Required Qualifications
- Doctorate in Computer Science, Data Engineering, Software Engineering, or related field AND 4 year(s) data engineering experience (e.g., building ETL pipelines, managing distributed data systems, implementing data quality frameworks)
- OR Master's Degree in Computer Science, Data Engineering, Software Engineering, or related field AND 6 years data engineering experience (e.g., building ETL pipelines, managing distributed data systems, implementing data quality frameworks)
- OR Bachelor's Degree in Computer Science, Data Engineering, Software Engineering, or related field AND 8 years data engineering experience (e.g., building ETL pipelines, managing distributed data systems, implementing data quality frameworks)
- OR equivalent experience.
- Experience building and maintaining production data pipelines at scale using technologies such as Apache Spark, Kafka, or similar distributed processing frameworks.
- Experience writing production-quality Python, Scala, or Java code for data processing applications.
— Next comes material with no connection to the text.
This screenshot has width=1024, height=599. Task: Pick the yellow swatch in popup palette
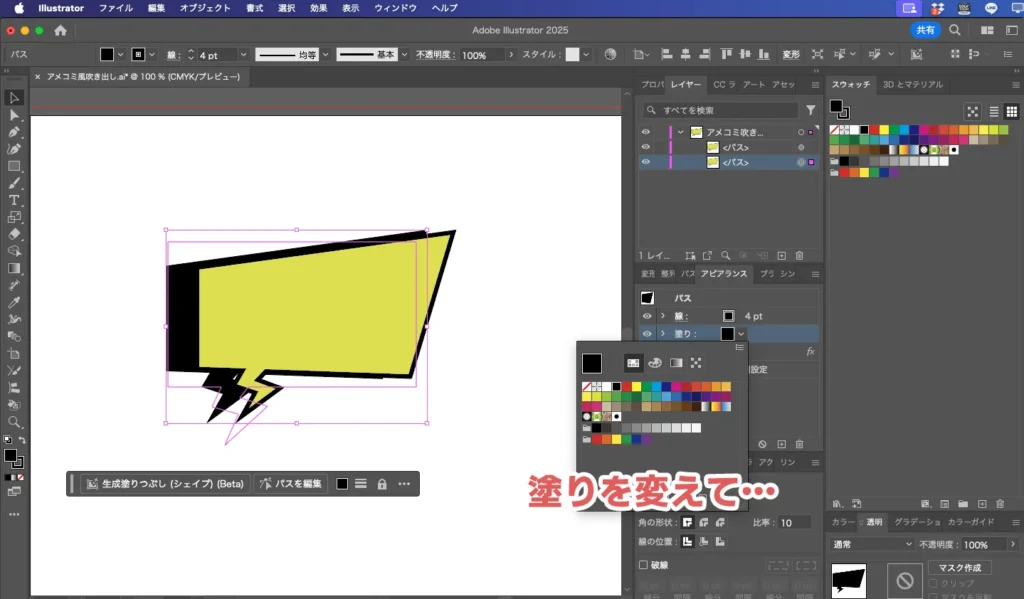coord(636,386)
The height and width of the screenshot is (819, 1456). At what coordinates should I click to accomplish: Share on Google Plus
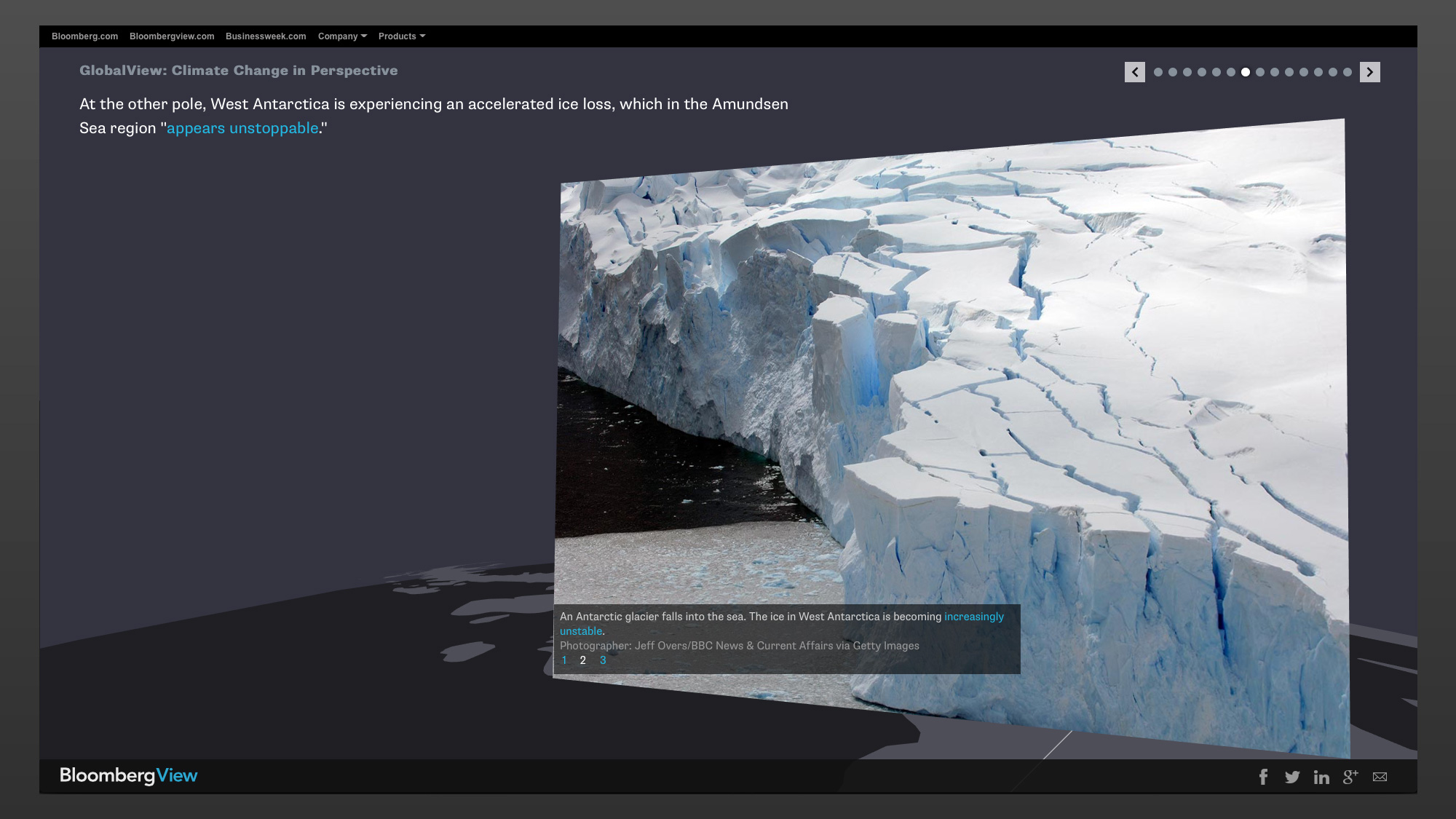pos(1350,777)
- Experience building and scaling experimentation frameworks.
- Experience with cloud data platforms (Azure, AWS, or GCP) and their data services.
- Experience with schema management and data governance practices.
Preferred Qualifications
- Doctorate in Computer Science, Data Engineering, Software Engineering, or related field AND 8 years data engineering experience (e.g., building ETL pipelines, managing distributed data systems, implementing data quality frameworks)
- OR Master's Degree in Computer Science, Data Engineering, Software Engineering, or related field AND 10 years data engineering experience (e.g., building ETL pipelines, managing distributed data systems, implementing data quality frameworks)
- OR Bachelor's Degree in Computer Science, Data Engineering, Software Engineering, or related field AND 12 years data engineering experience (e.g., building ETL pipelines, managing distributed data systems, implementing data quality frameworks)
- OR equivalent experience.
- Experience with real-time data processing and streaming architectures.
- Experience with data orchestration tools such as Airflow, Prefect, or similar workflow management systems.
- Experience with containerization technologies (Docker, Kubernetes) for data pipeline deployment.
- Demonstrated experience with data quality frameworks and monitoring solutions.